The New Testament saints clearly understood the glorious reality of God’s approbation of the death of His Son.  Christ’s suffering and death were completely accepted by the Father through the resurrection.  All that are in Christ by faith will be equally accepted, approved, and granted full, eternal privileges in the presence of God (Acts 2:22-36, 3:13-15; 1 Peter 2:21; Romans 6:4,9).

Christ was declared to be the approved sacrifice, not only by His resurrection from the dead, but also by His ascension to glory to sit down at the right hand of God the Father (Isaiah 52:13).  God the Father was totally satisfied with the sacrifice of Jesus Christ.  Truly, the Lord Jesus Christ is the Way, the Truth, and the Life; no one can come to the Father, but by Him (John 14:6).

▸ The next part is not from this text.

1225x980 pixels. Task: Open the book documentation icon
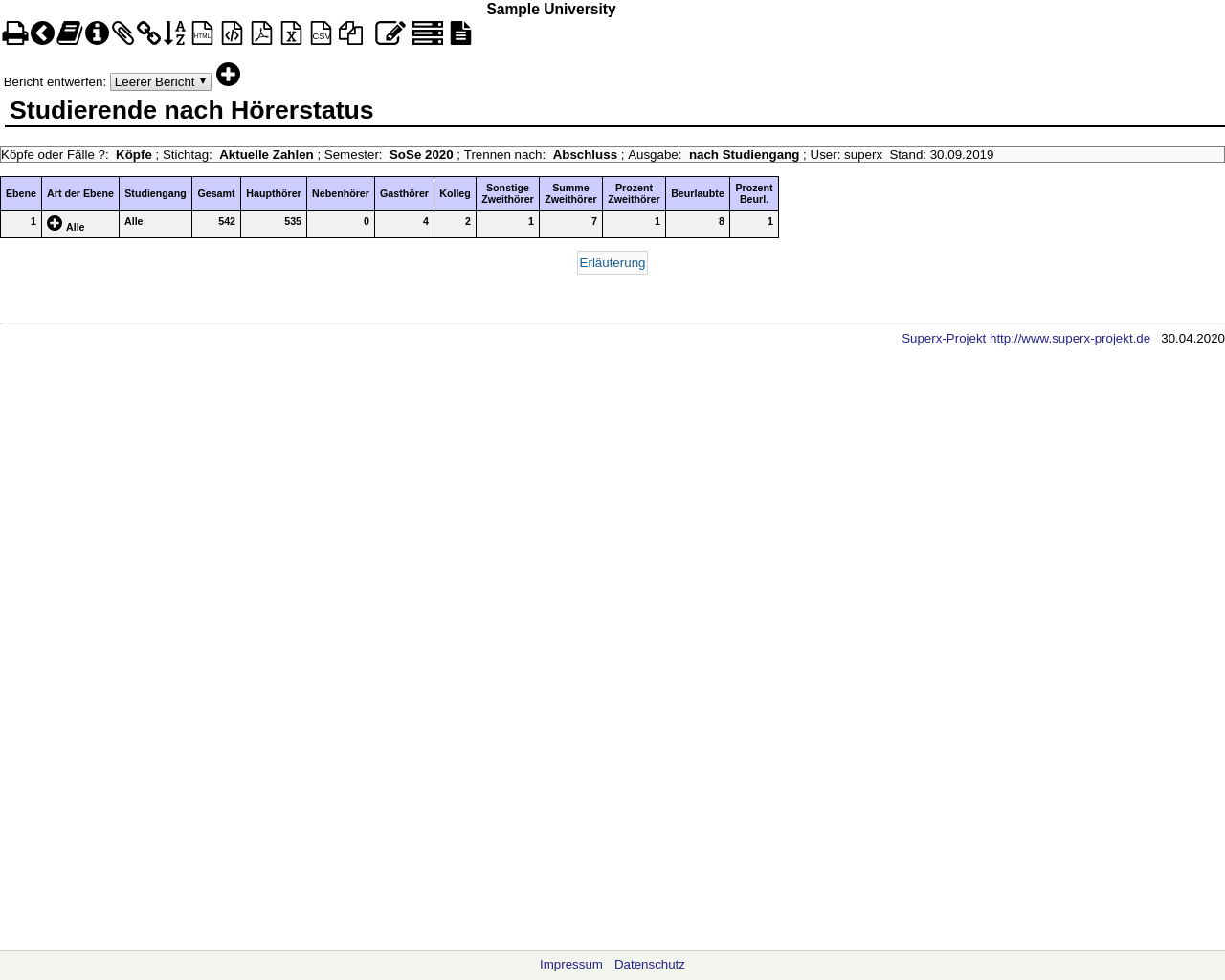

Jesus Christ is the only pleasing and divinely provided sacrifice by God for the salvation of sinners.  If you do not come to God by way of Christ and His Gospel, you will never enter into His presence.  If you place your trust and confidence in anything other than the consummated redemptive work of the Lord Jesus Christ, you will be lost and condemned forever.  As God’s humble servant, I beseech you in Jesus’ name to repent of your sin and come to Christ by trusting in His death and resurrection.  God’s acceptance of you does not depend upon your good works, but rather upon Christ’s perfect work.  The salvation of sinners is through Christ’s redemptive work, not through the sinner’s religious works.  God will save eternally and securely all that come to Christ in repentance and faith.